Progress (****)
Since
Temis described this thread as educational, I thought I'd give you young whipper-snappers (most of whom are probably older than me) a history lesson:
Evictions play an emotional role in Irish history, particularly during the notorious potato famine when people that were literally starving to death were evicted from their homes. The right for tenant farmers to own their own homes played a big part of the nationalist movement here in the late 19th century. Once Ireland achieved independence, the first major project the Free State undertook was the construction of the Shannon Scheme, a hydroelectric power station that was intended to be large enough to power most of the country. It was one of the largest engineering projects in the world at the time, constructed by Siemens and involving predominantly German engineers, and it was the largest hydroelectric dam anywhere until the Hoover Dam was completed the following decade. Part of the reason why the project was so big was that they couldn't use the the actual river to build the dam on, they created an alternate route parallel to the original river, about 15km long, through rural farmland. There are obvious environmental issues with this, salmon levels in that stretch of the river are still well below what they used to be, but there's also the question of the people that lived along the route of that new water channel. You have to imagine that some people had to be moved from their homes, and I imagine quite a few of them weren't happy about it. I wonder how the police officers and soldiers, some of whom probably served in the IRA during the War of Independence, must have felt when overseeing the eviction process. The homeowners would probably have been compensated monetarily, unlike the evictions of old, but some of the officers must have wondered if this new Irish government were any better than the British one.
I appreciate that people don't read these reviews for boring history lessons, but rather for my weird yet crappy photoshops. So, as a reward, here's a picture of what it would like like if Community did a DS9 spoof episode:
Forgive me? Good.
My point was that this episode feels real to me, even if it is about aliens and moons. This is an issue that has probably come up in every country that achieved independence from another, the fact that some messy things need to be done no matter who is in change, and some people that are so focused on achieving independence don't plan for the realities that await once it is achieved. Kira's problem is one that I can relate to, and it's one with no easy solution, she just has to hope that she's doing the right thing and that the benefits of this project will outweigh the harm it has caused. I also like Mullibok, even if the writer's intention was that I wasn't supposed to. I liked him because he's a stubborn, manipulative son of a bitch, which are qualities that I recognise in myself.

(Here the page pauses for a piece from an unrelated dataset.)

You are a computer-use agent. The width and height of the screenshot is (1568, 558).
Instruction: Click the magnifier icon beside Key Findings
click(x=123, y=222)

The problem with this episode is really more of a technical one. Destroying the ecosystem of an M-class world seems like an awfully high price to pay just to heat a couple of hundred thousand homes. For that sort of sacrifice you'd expect much greater returns, perhaps even enough energy to power half of Bajor. But I guess it's possible that the writers didn't want to make it too easy for Kira to justify her decision at the end of the episode and they wanted it to be more morally ambiguous.
The b-story follows Nog and Jake as they navigate their way through the Great Material Continuum. It's a relatively fun diversion from the heavy a-story and a better use of the characters than in the previous episode. I could criticise it if I want to, but I don't.